“Too smart for his own good,” Jackie Osgood’s father once said of him, “but not smart enough to leave town.”
Mr. Osgood never doled pure compliments to anybody. After all, Pride was a deadly sin. Praise came with a bite; no one was smart, they were too smart for their own good, no one was strong, they were stronger than they looked, the Lord never just giveth, he also taketh away. From the time Jackie was born to his sixteenth birthday, he had always been too smart for his own good. After impregnating his high school girlfriend at sixteen, Jackie became not smart enough to leave town. The straight-A student lost his academic edge. His father’s new quote stung every time his Mr. Osgood uttered it because all the boy wanted to do was get out of Oklahoma’s backwater Kiowa County.
Locals called Kiowa’s fields “Gold Grass” as a way of saying “ain’t shit growin’ here”. They joked that Kiowa was in the middle of a ‘passing’ hundred-year drought. Rain that did come flooded the parched desert, killing off what little grew. Jackie’s desperation to leave began on his eleventh birthday when he begged for a trip to Disney World. Being prohibitively expensive, he may as well have begged for a flight to the Caribbean. Instead, Mr. Osgood booked his son a tour of their tumbleweed town from above in a little two-seat Cessna airplane. Kiowa was even more depressing from the air; a series of sparse green desert oases kept barely alive via rusty golf course sprinklers. Jackie got thirsty just looking at it, a dry town of dry people.
Two oil rigs and a potato chip factory employed most of Kiowa. Neither required a high school degree, leading to a very low graduation rate. Those who couldn’t work on a rig or in a factory participated in Kiowa’s underground employment: drugs and prostitution. Weed was still illegal, but fentanyl had better margins. A nearby truck stop paid the most for company, but seclusion bred violence. As Jackie’s mother would say before her passing, “The only thing flowering in the desert is desperation.”

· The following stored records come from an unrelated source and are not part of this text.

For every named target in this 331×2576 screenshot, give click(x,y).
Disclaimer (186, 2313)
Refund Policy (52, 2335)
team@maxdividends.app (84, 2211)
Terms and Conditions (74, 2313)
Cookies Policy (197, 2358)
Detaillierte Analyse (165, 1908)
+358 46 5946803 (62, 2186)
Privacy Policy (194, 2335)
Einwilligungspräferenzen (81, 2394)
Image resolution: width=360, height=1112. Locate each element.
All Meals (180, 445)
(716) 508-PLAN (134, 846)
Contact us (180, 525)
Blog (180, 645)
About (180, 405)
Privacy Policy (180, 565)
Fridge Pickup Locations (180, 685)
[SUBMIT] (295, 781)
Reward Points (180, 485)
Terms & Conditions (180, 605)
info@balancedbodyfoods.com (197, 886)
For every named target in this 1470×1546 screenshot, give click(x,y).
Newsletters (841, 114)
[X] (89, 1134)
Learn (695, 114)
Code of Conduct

One August night four years after not graduating high school, Jackie saw bright amber lights in the sky. He drank Miller Lites in the bed of his two-seat pickup truck, his now-wife strung out in shotgun while their toddler slept in the middle seat. A plane in low orbit flew a curved path across the horizon. The amber light was unnaturally bright, with occasional flashes of electric yellow sparks bursting from within it. It emanated from the back of the plane like a rear tail light or thrusting engine. Its curved path came all the way around until it headed towards Jackie’s truck.

The police weren’t interested in Jackie’s description of the alien vessel he saw on August 19th. They were more interested in the location of his wife and child, reported missing on August 23rd by a neighbor who hadn’t seen Jackie’s truck in days. The sheriff stumbled onto an old two-seater pickup gathering dust in the desert. Its driver suffered severe dehydration and psychological trauma, babbling incoherently about fire in the sky and something about aliens. His hospital recuperation turned into an arrest when police discovered his wife and child were missing. Small traces of blood in the shotgun seat belonged to the wife, testing positive for HIV. She was a known seller at the truck stop on weekdays. Jackie tested positive for high levels of methamphetamines during his hospital stay but refused all accusations of drug use. He had never done drugs, he said, and aliens abducted his wife and child.
Sheriff Ferguson remembered Jackie’s father. They drank at the local dive on Margarita Mondays when the dance floor opened up and a few people managed to eke out a few shuffled steps to the tune of Ritchie Valens. Old Osgood had nothing but good things to say about his son. To groups, he’d call the boy too smart for his own good. To friends, he’d say the kid was gonna be a CEO someday, or maybe the President. Ferguson looked down at his notes.
Fire in the sky.
Gray metal cylinder.
Terrible blue light.
Jackie went on to say he needed to go back out to the desert to pick them up, the aliens would return soon. Ferguson had seen many strange things living in a dying desert town in nowhere Oklahoma, but he never saw an alien. He saw desperation, drugs, and misery. He saw old women kick heels on the dance floor of a tiny bar, and old women sell their company at the truck stop. He saw men give up belief in God for belief in advanced beings flying in secret through the sky. Perhaps, he reasoned, there were parallels there. Ferguson wished badly that they were real, these green men in these alien spacecraft, because if they were he wouldn’t have had to visit Jackie Osgood’s dilapidated ranch house. There wouldn’t be two corpses lying there near a dime bag of white powder, and a dehydrated man spouting hallucinations in the interrogation room.
If the aliens were real, Ferguson thought, people wouldn’t be killing themselves.